__Brief__: Leave out the pictures and retype all the entries below exactly.
════════
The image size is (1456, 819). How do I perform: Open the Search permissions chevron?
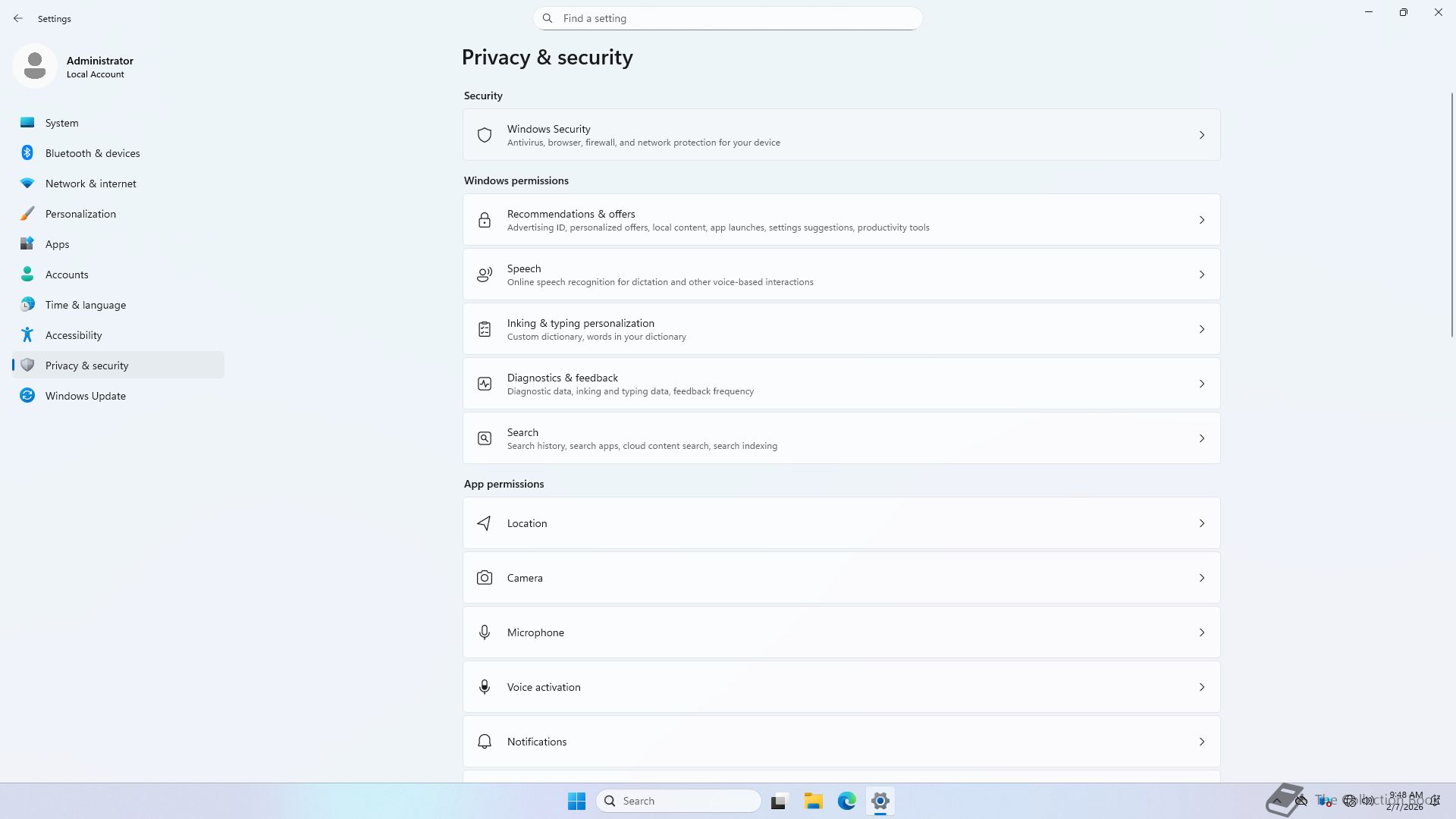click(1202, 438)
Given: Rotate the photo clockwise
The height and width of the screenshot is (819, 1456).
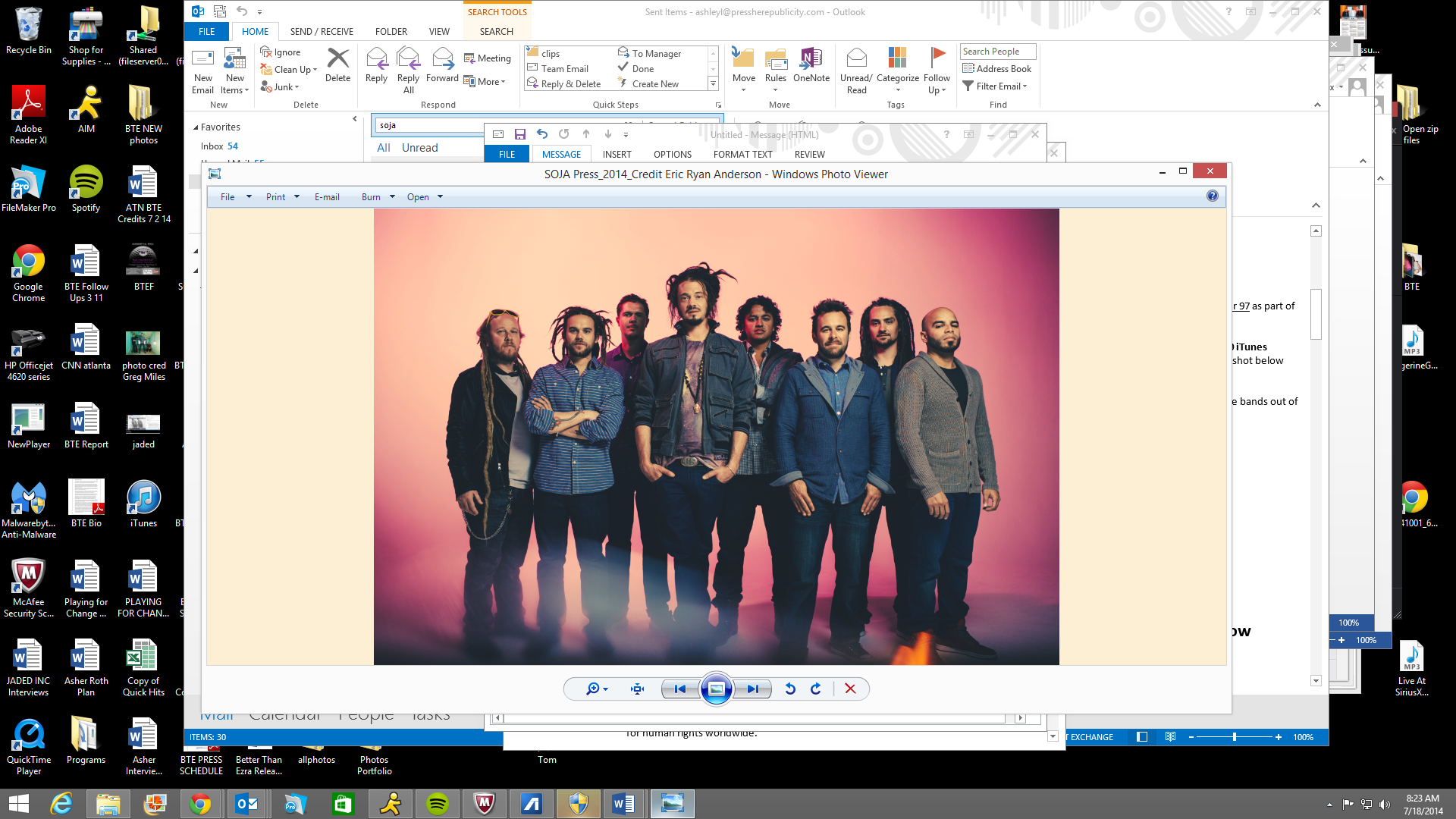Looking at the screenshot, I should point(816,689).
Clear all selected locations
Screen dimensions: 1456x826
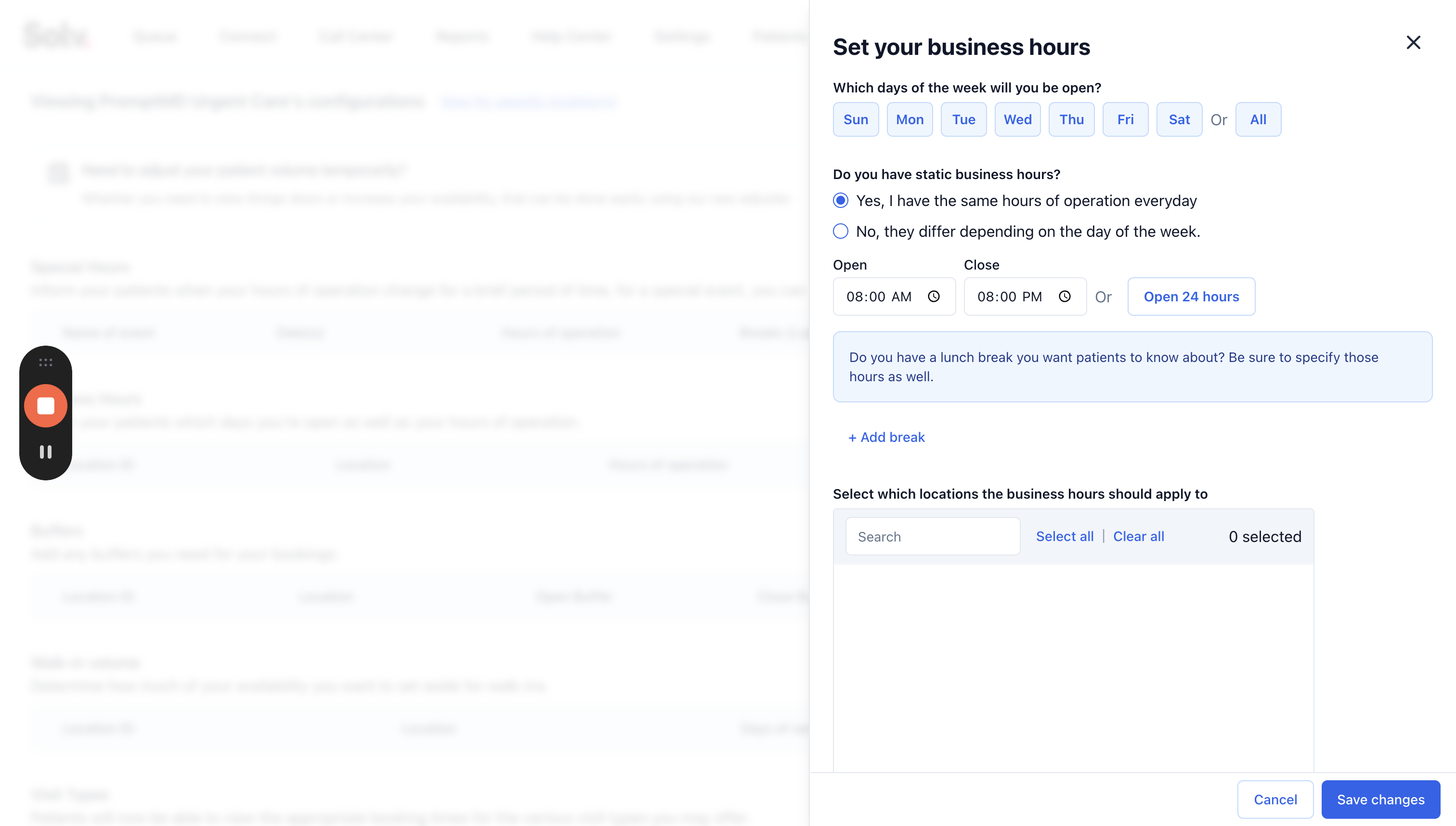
════════
__Final answer__:
The image size is (1456, 819). How do I perform: Open the Search permissions chevron?
click(1202, 438)
Given: Rotate the photo clockwise
The height and width of the screenshot is (819, 1456).
Looking at the screenshot, I should point(816,689).
Clear all selected locations
Screen dimensions: 1456x826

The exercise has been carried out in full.